§ Daftar Tugas:
1. Ganti "berpendapat" dengan "beranggapan" dalam bagian teks tentang Didong antara "Ada yang berpendapat" dan "Isya hingga Subuh.", termasuk kedua batas tersebut, lalu tuliskan kembali bagian itu.
2. Lanjutkan teks tentang kesenian Didong setelah kalimat terakhirnya.

§ Kutipan Teks:
Komprominews: Didong, dendang sastra rakyat Gayo yang kian Langka

oleh

didongMEMPELAJARI karya sastra lokal masyarakat Gayo, berarti menyelami Didong. Didong adalah salah satu seni budaya dari Aceh yang memadukan unsur tari, vokal, sastra dan dibalut dengan nilai-nilai religius Islam. Didong dimulai sejak zaman Reje Linge XIII akan tetapi Abdul Kadir To`et lah orang yang pertamakali memperkenalkan kesenian ini di masyarakat. Di daerah asalnya, kesenian Didong lebih digemari oleh masyarakat Takengon dan Bener Meriah.

Ada yang berpendapat bahwa kata “didong” mendekati pengertian kata “denang” atau “donang” yang artinya “nyanyian sambil bekerja atau untuk menghibur hati atau bersama-sama dengan bunyi-bunyian”. Dan, ada pula yang berpendapat bahwa Didong berasal dari kata “din” dan “dong”. “Din” berarti Agama dan “dong” berarti Dakwah.

Didong dalam pengertian lain juga sering diartikan ‘dendang’. Namun dalam kesenian Aceh kata didong juga mencakup beberapa jenis kesenian masyarakat Gayo lainnya, seperti seni sastra lisan, seni tari dan seni teater. Seni tradisional didong sangat terkenal dan disukai masyarakat Gayo, mereka akan setia menyaksikannya di hampir setiap malam minggu dari Isya hingga Subuh.

§ Materi yang Disediakan:
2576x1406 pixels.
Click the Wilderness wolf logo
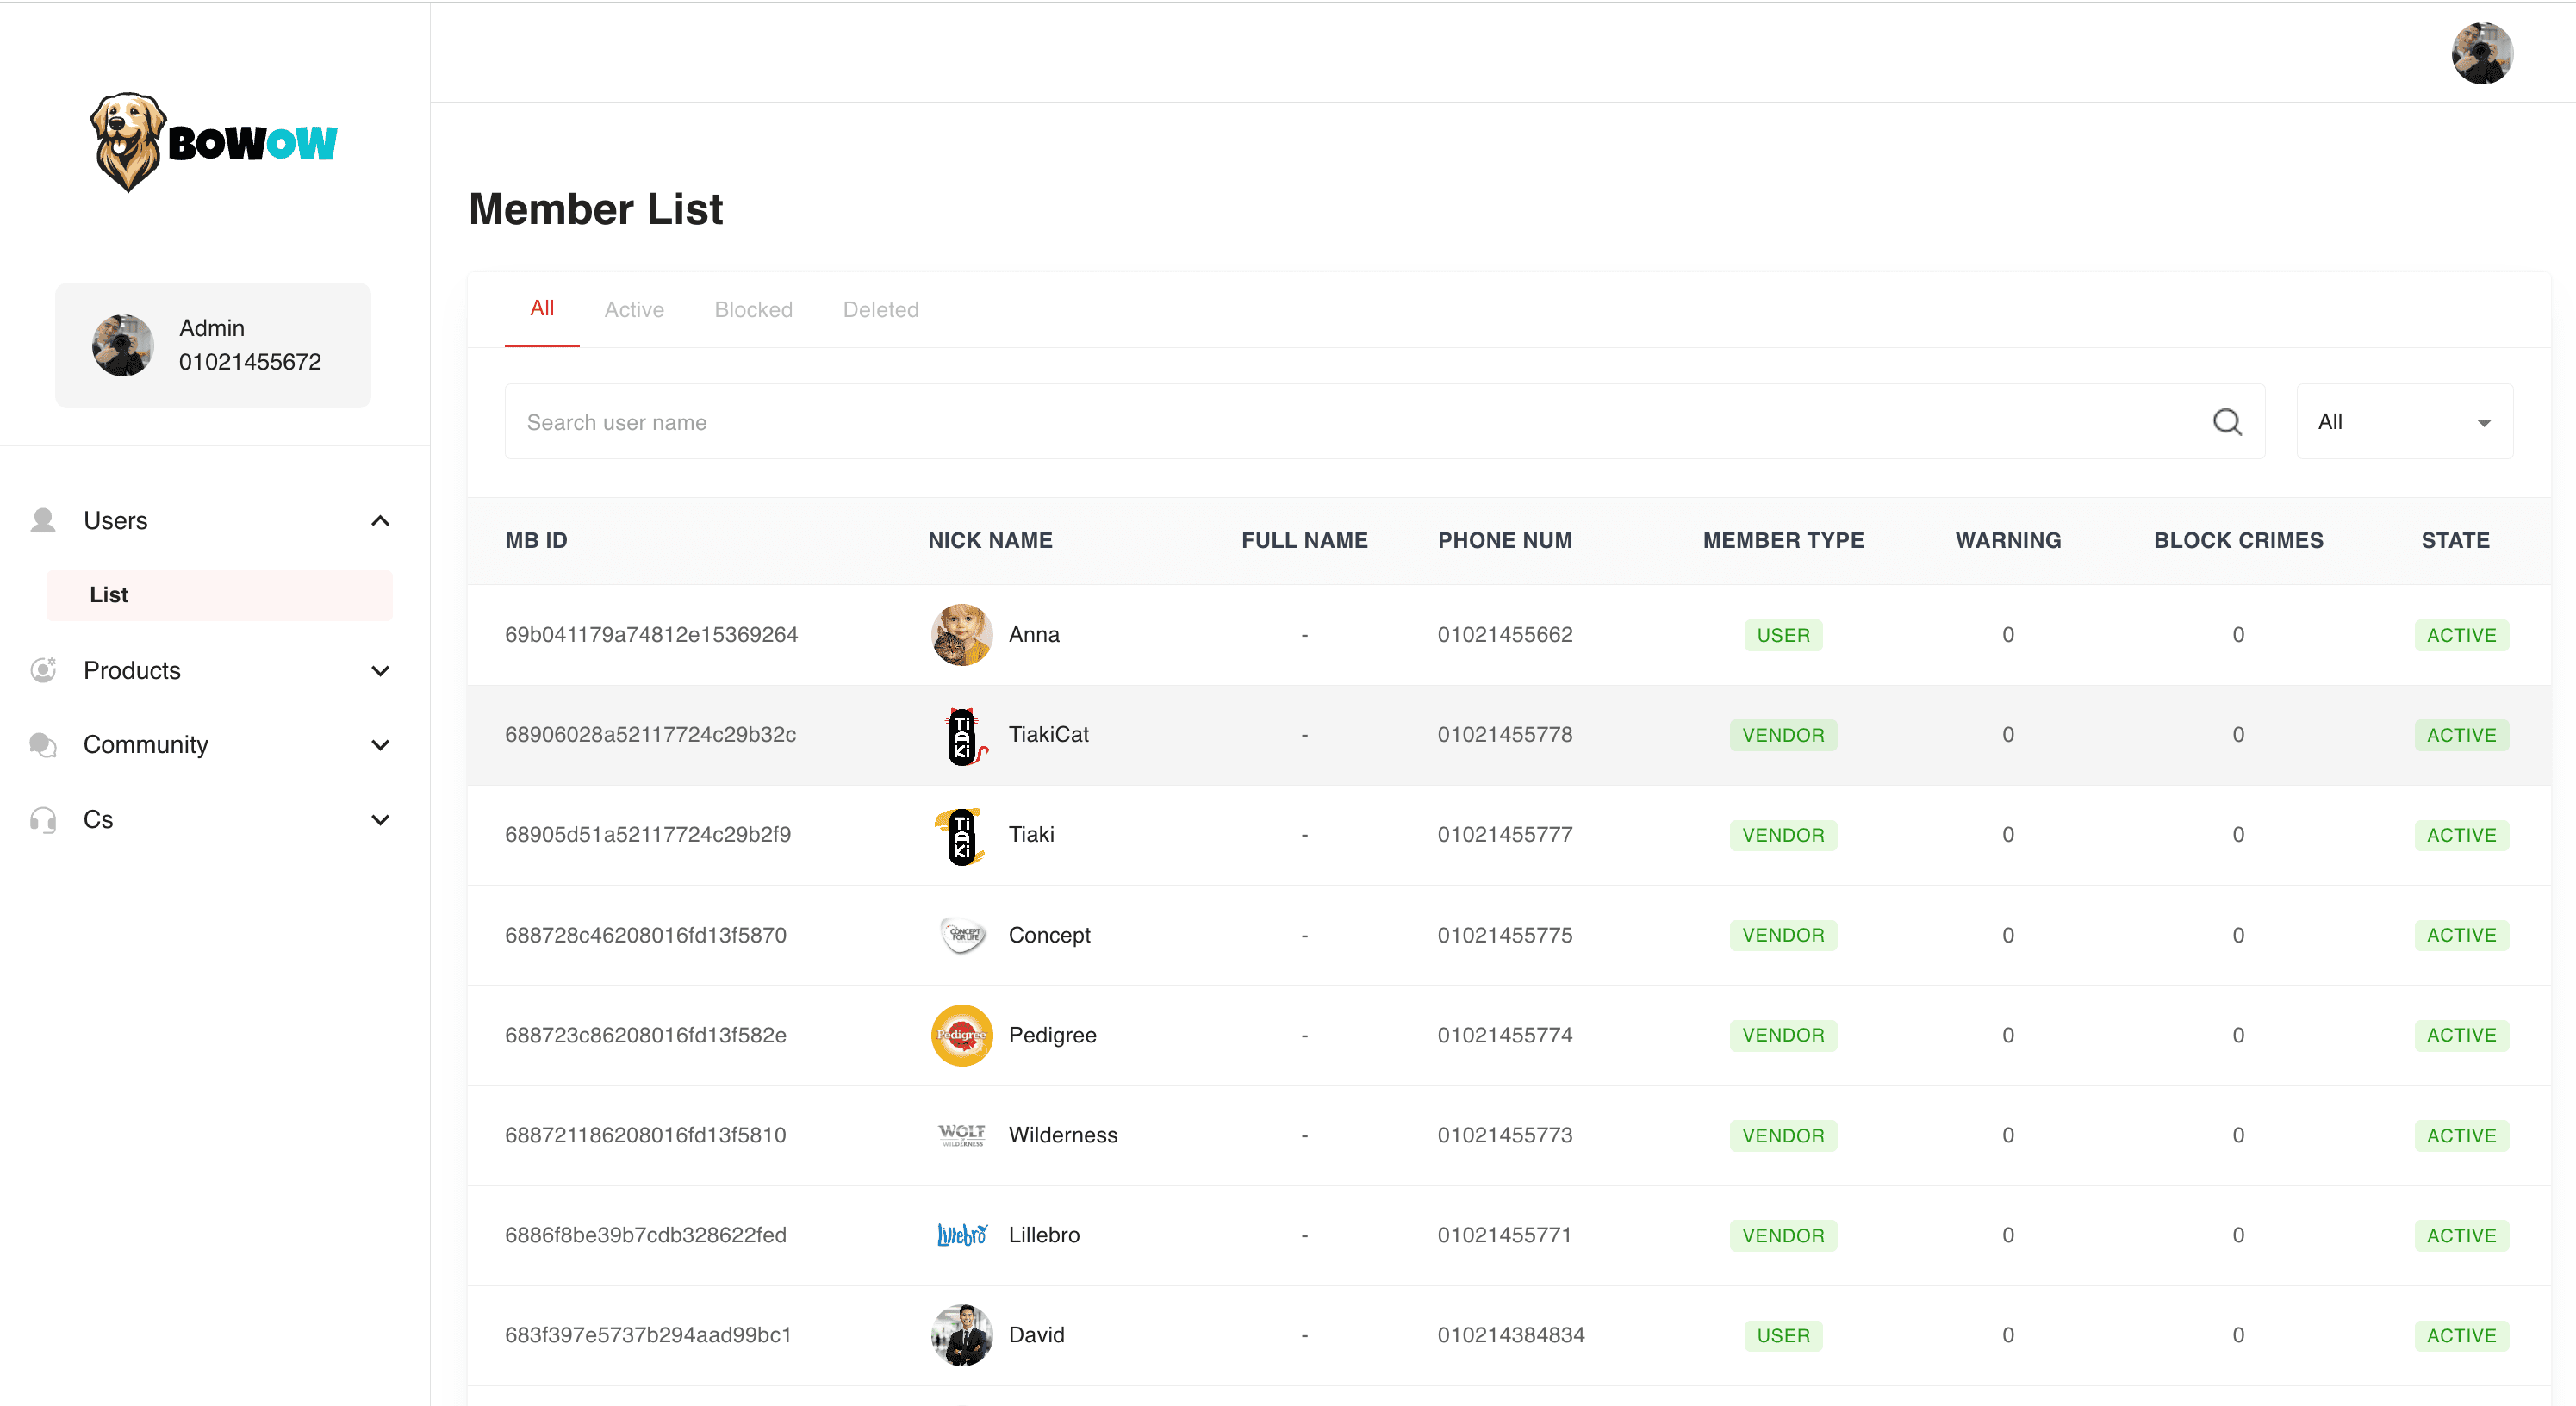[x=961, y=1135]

§ Hasil Tiap Tugas:
1.
Ada yang beranggapan bahwa kata “didong” mendekati pengertian kata “denang” atau “donang” yang artinya “nyanyian sambil bekerja atau untuk menghibur hati atau bersama-sama dengan bunyi-bunyian”. Dan, ada pula yang beranggapan bahwa Didong berasal dari kata “din” dan “dong”. “Din” berarti Agama dan “dong” berarti Dakwah.

Didong dalam pengertian lain juga sering diartikan ‘dendang’. Namun dalam kesenian Aceh kata didong juga mencakup beberapa jenis kesenian masyarakat Gayo lainnya, seperti seni sastra lisan, seni tari dan seni teater. Seni tradisional didong sangat terkenal dan disukai masyarakat Gayo, mereka akan setia menyaksikannya di hampir setiap malam minggu dari Isya hingga Subuh.

2.
Kesenian tradisional Didong biasanya dipertontonkan para lelaki (ceh) secara berkelompok dengan jumlah sekitar 15 hingga 30 orang, diantaranya 4 sampai 5 orang adalah ceh dan sisanya adalah penunung. Para ceh dan penunung ini akan berekspresi dengan bebas sambil duduk bersila atau berdiri dengan mengentak-entakkan kakinya. Selain itu mereka juga akan melantunkan syair-syair berbahasa Gayo dengan suara merdu seraya manabuh gendang, bantal atau panci dan bertepuk tangan secara bervariasi, sehingga akan menghadirkan suara dan gerak yang indah dan menarik.

Syair-syair yang terdapat dalam didong dilantunkan dengan memadukan seni gerak, sastra dan suara. Para penonton akan terbuai dan hanyut untuk terus mendengar refleksi sosial dan religius dari ceh-ceh didong tentang pesan sosial yang ada di masyarakat, termasuk hubungan manusia dengan alam, agar hidup ini dapat disikapi secara bijaksana. Pesan-pesan dari lantunan ceh-ceh didong begitu terasa bersifat humanis dan menyentuh hati nurani.

Saat  kita menyaksikan seni didong maka anda akan menikmati perpaduan seni vokal dan seni suara dengan sastra puisi berupa syair-syair sebagai unsur utamanya. Nampak jelas perpaduan yang kompak antara seni gerak serta sintak (lagu) serta isi (syair puisi) yang romantis, alami, dan dinamik. Untuk menyaksikan didong tidak dipungut biaya kecuali pertunjukkan ini dikompetisikan atau dipertunjukkan dalam event-event tertentu sehingga mungkin dikenai biaya.

Takengon, Ibu Kota Kabupaten Aceh Tengah, adalah tempat paling tepat untuk dapat menyaksikan kesenian tradisional yang sarat akan pesan moral dan sosial ini. Dimana masyarakat Gayo sendiri adalah salah satu suku terbesar yang mendiami daerah Kabupaten Aceh Tengah dan Kabupaten Bener Meriah Provinsi Aceh.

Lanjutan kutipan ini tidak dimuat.